Cette absence de précision sur l’âge doit être mise en regard des multiples variantes chiffrées de la citation : quarante, cinquante, soixante, soixante-dix2. Elle marque une certaine ancienneté et la difficulté de trouver un auteur. Un autre témoignage se révèle intéressant :
There is a Russian expression : if you wake up feeling no pain, you know you’re dead.
Il existe une expression russe qui dit : « Si tu te réveilles sans ressentir aucune douleur, c’est que tu es mort. »

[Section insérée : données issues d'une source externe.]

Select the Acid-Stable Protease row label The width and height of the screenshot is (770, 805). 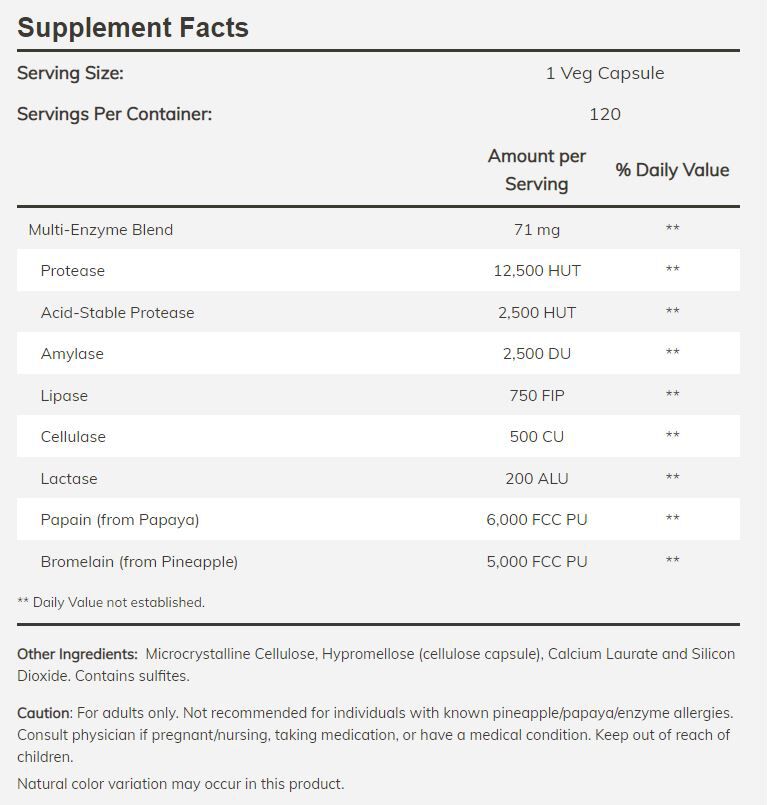117,313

Andrew Solomon, The Noonday Demon, p. 24 ; notre trad.
Notre expression aurait donc un rapport avec un médecin et la Russie. On relève bien dès 1977 dans le roman Утро, день, вечер (« Le Matin, le Jour, le Soir ») :
Один знакомый врач сказал мне недавно, очевидно, в утешение : « Если ты проснулся утром и тебе уже за пятьдесят, а у тебя ничего не болит, значит, ты умер. »

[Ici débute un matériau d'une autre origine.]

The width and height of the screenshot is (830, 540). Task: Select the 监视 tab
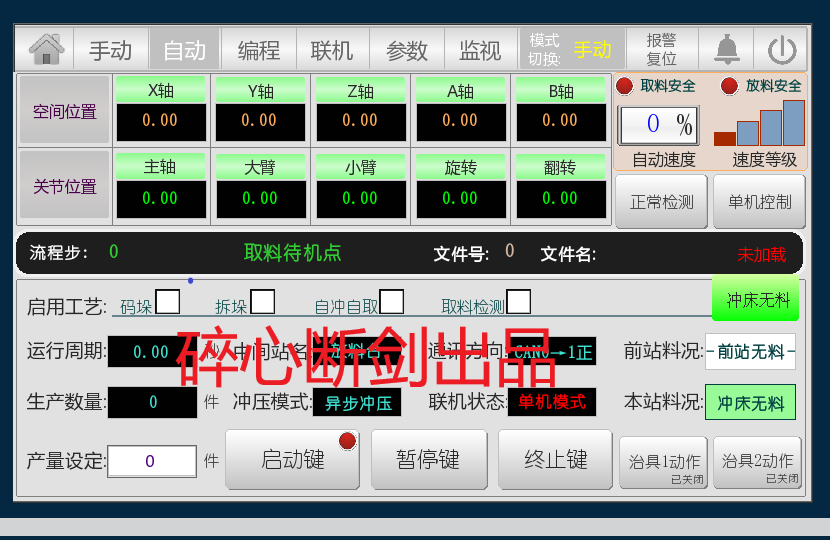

Un médecin de ma connaissance m’a récemment dit, apparemment pour me réconforter : « Si tu te réveilles le matin et que tu as déjà plus de cinquante ans, mais que tu n’as mal nulle part, cela signifie que tu es mort. »
Fiodor Kolountsev, Утро, день, вечер, dans Октябрь, no 8, p. 81 ; notre trad.
Là encore, d’autres textes russes de cette période mentionnent des âges différents. Si la citation est peut-être d’origine russe, elle est sans doute antérieure aux années 1970 et anonyme.
Notes
1. Georges Wolinski (Le Petit Livre des répliques les plus drôles, p. 60-61), Michel Blanc (Le Petit Livre des répliques les plus drôles du cinéma, p. 94), Archibald Davenport (Franz-Olivier Giesbert, L’Immortel, p. 55). On notera que ce dernier est issu de l’imagination de Giesbert ! Le Bouquin des citations, de Claude Gagnière (« Mort »), indique plus modestement que la citation est anonyme.
2. Quarante (Le Petit Livre des répliques les plus drôles du cinéma, p. 94), cinquante (Franz-Olivier Giesbert, L’Immortel, p. 55), soixante (Le Petit Livre des répliques les plus drôles, p. 60-61 ; Sébastien Bailly, « Mal », dans Le Meilleur de l’humour noir), soixante-dix (Alfred Alvarez, Day of Atonement, p. 86). Sur les variations de nombres dans les citations, cf. Tristan Grellet, « Comment voulez-vous gouverner un pays où il existe 258 variétés de fromages ? », dans Citations vérifiées [en ligne].
Sources
- Alvarez (Alfred), Day of Atonement, Londres, Jonathan Cape, cop. 1991.
- Bailly (Sébastien), Le Meilleur de l’humour noir, Paris, Éditions Mille et Une Nuits (coll. « Mille et Une Nuits »), cop. 2008.
- Cassan (Laurence), Les Règles d’or de la santé, Paris, Olivier Orban, DL 1981.
- Gagnière (Claude), Le Bouquin des citations : 10 000 citations de A à Z, Paris, Robert Laffont (coll. « Bouquins »), DL 2001.
- Giesbert (Franz-Olivier), L’Immortel, [Paris], Flammarion (coll. « Flammarion noir »), DL 2007.
- Grellet (Tristan), « Comment voulez-vous gouverner un pays où il existe 258 variétés de fromages ? », dans Citations vérifiées [en ligne], Citations vérifiées, 2023, mis à jour en 2025 [consulté le 21 octobre 2025].
- Kolountsev (Fiodor), Утро , день , вечер, dans Октябрь, 1977, no 8, p. 11-101.
- LaFerrière (Michèle), « Grivoisement vôtre », Le Soleil, 6 juin 1998, p. D 7.
- Petit Livre des répliques les plus drôles (Le), éd. Jean Orizet, Paris, Le Cherche midi (coll. « Le Petit Livre »), DL 2004.
- Petit Livre des répliques les plus drôles du cinéma (Le), éd. Arnaud Hofmarcher, Paris, Le Cherche midi (coll. « Le Petit Livre »), DL 2008.
- Solomon (Andrew), The Noonday Demon : An Atlas of Depression, New York, etc., Scribner, cop. 2001.